● ИСХОДНЫЙ ТЕКСТ
Из-за большого объема романа у Кагана возникла идея напечатать его в двух книгах. В ответ на неизвестные нам соображения Набокова о делении романа он объяснял: «Относительно раздела „Дара“ можно договориться. На полуслове нельзя, конечно, обрывать, но можно выбрать и середину главы. Главное, чтобы обе части вышли почти одновременно. Соображение, почему я хочу раздробить роман на две части, только порядка целесообразности. Если роман будет дорого стоить, то его не будут покупать и наши взаимные интересы пострадают. Может, мы сделаем с Вами один том длиннее другого» (Petropolis publishers // LCVNP. Box 1; письмо воспроизведено: Leving 2011: 41). С последним предложением Набоков не согласился и, по-видимому, решил увеличить объем второго тома, включив в него, кроме четвертой и пятой глав романа, два приложения: рассказ «Круг» и так называемое «Второе дополнение к „Дару“», которое он написал вчерне, по предположению Б. Бойда, весной 1939 года (см.: Набоков 2001a).

[Строки из коллекции]

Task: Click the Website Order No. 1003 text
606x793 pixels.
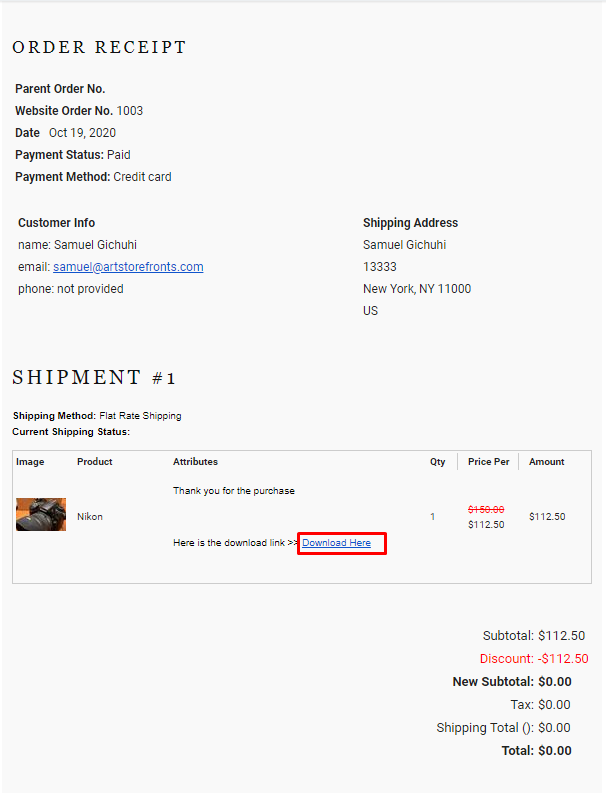Action: pyautogui.click(x=79, y=111)
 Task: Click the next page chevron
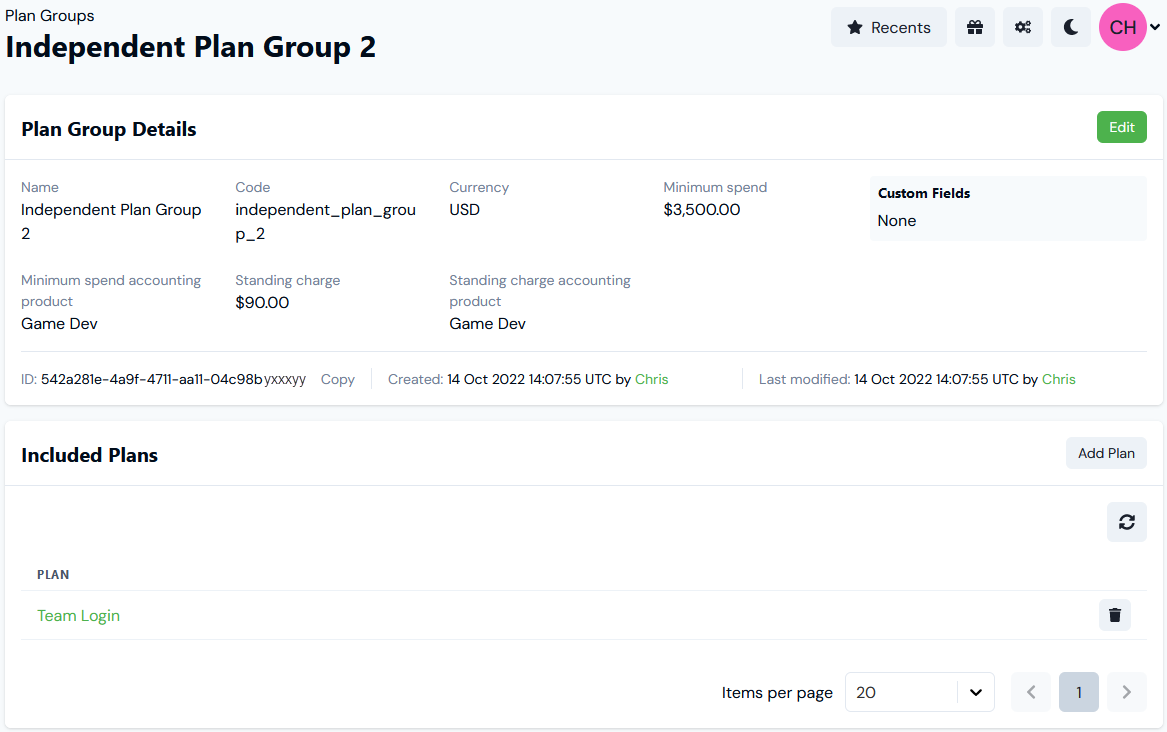pos(1127,692)
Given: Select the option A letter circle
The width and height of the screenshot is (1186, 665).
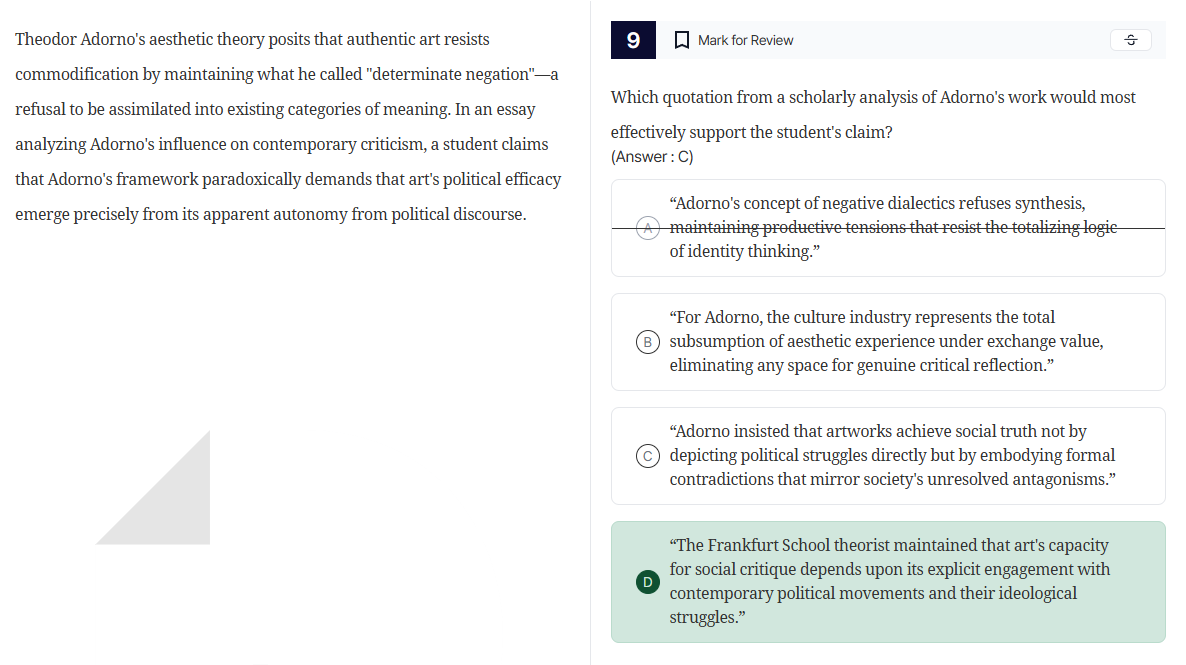Looking at the screenshot, I should (648, 228).
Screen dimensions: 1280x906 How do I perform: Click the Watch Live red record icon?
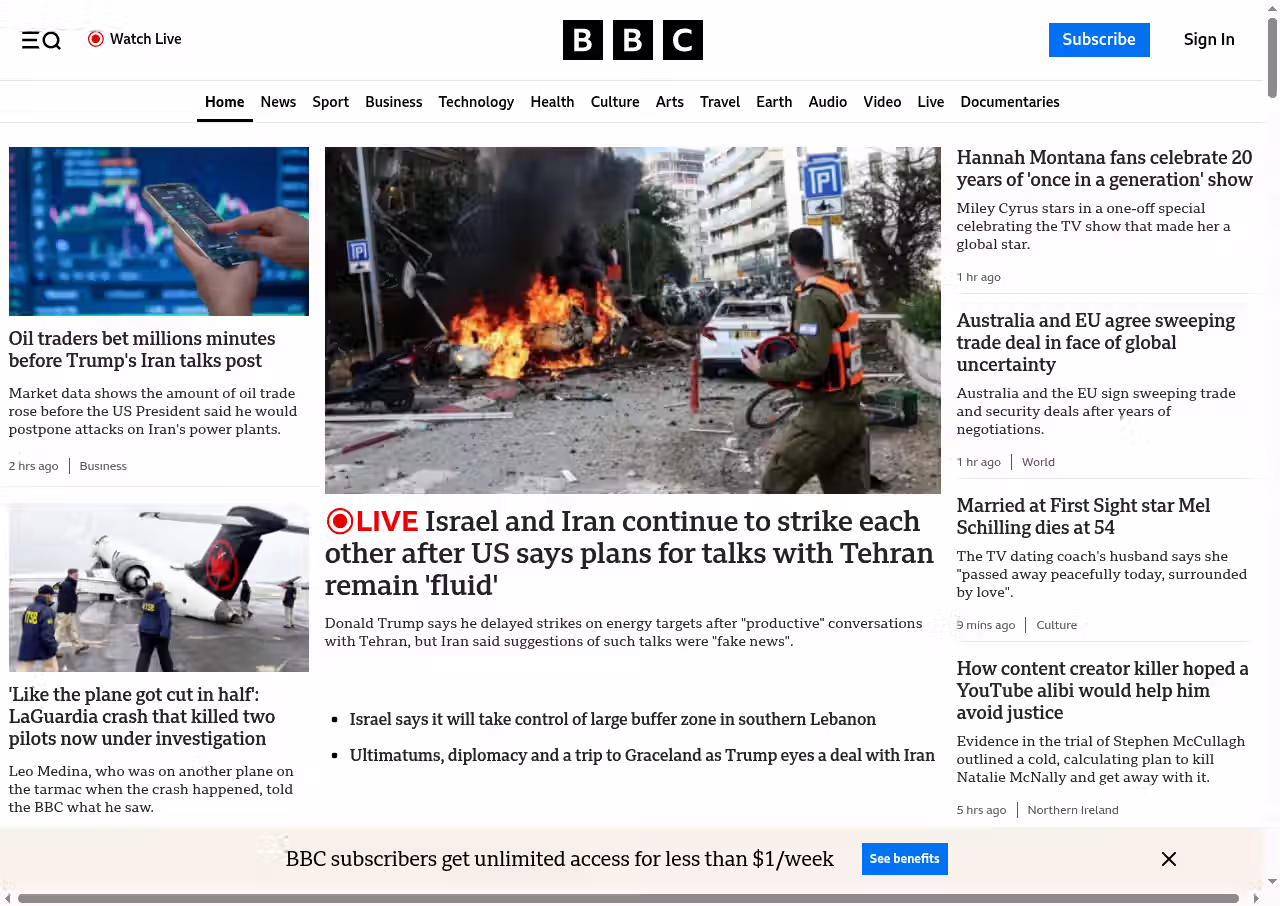[x=96, y=39]

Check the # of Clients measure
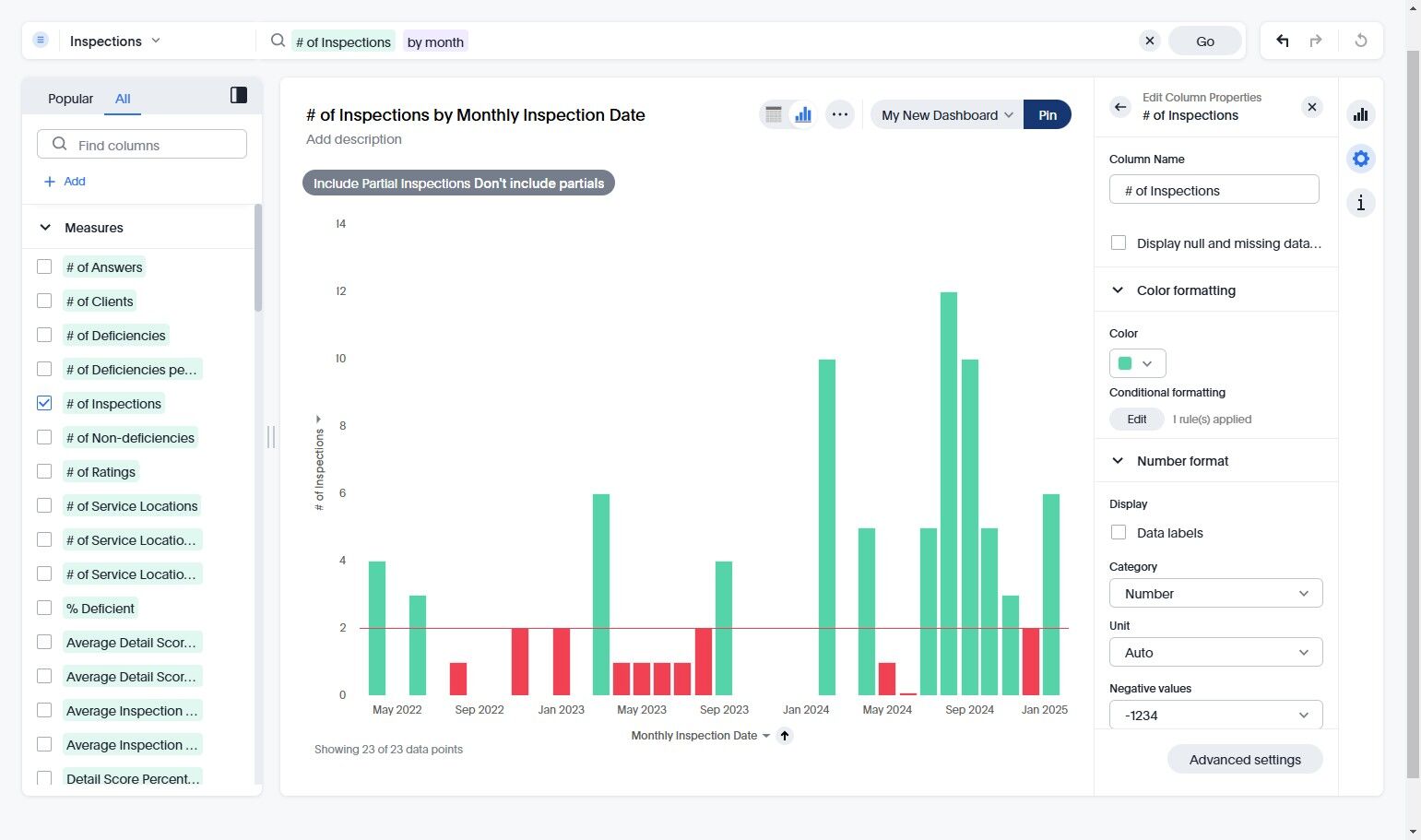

● ВАША ЗАДАЧА
Воспроизведите целиком текст об издании «Дара», не меняя в нем ни слова. Строки — отдельный материал, с текстом они не связаны.

● РЕШЕНИЕ ЗАДАНИЯ
Из-за большого объема романа у Кагана возникла идея напечатать его в двух книгах. В ответ на неизвестные нам соображения Набокова о делении романа он объяснял: «Относительно раздела „Дара“ можно договориться. На полуслове нельзя, конечно, обрывать, но можно выбрать и середину главы. Главное, чтобы обе части вышли почти одновременно. Соображение, почему я хочу раздробить роман на две части, только порядка целесообразности. Если роман будет дорого стоить, то его не будут покупать и наши взаимные интересы пострадают. Может, мы сделаем с Вами один том длиннее другого» (Petropolis publishers // LCVNP. Box 1; письмо воспроизведено: Leving 2011: 41). С последним предложением Набоков не согласился и, по-видимому, решил увеличить объем второго тома, включив в него, кроме четвертой и пятой глав романа, два приложения: рассказ «Круг» и так называемое «Второе дополнение к „Дару“», которое он написал вчерне, по предположению Б. Бойда, весной 1939 года (см.: Набоков 2001a).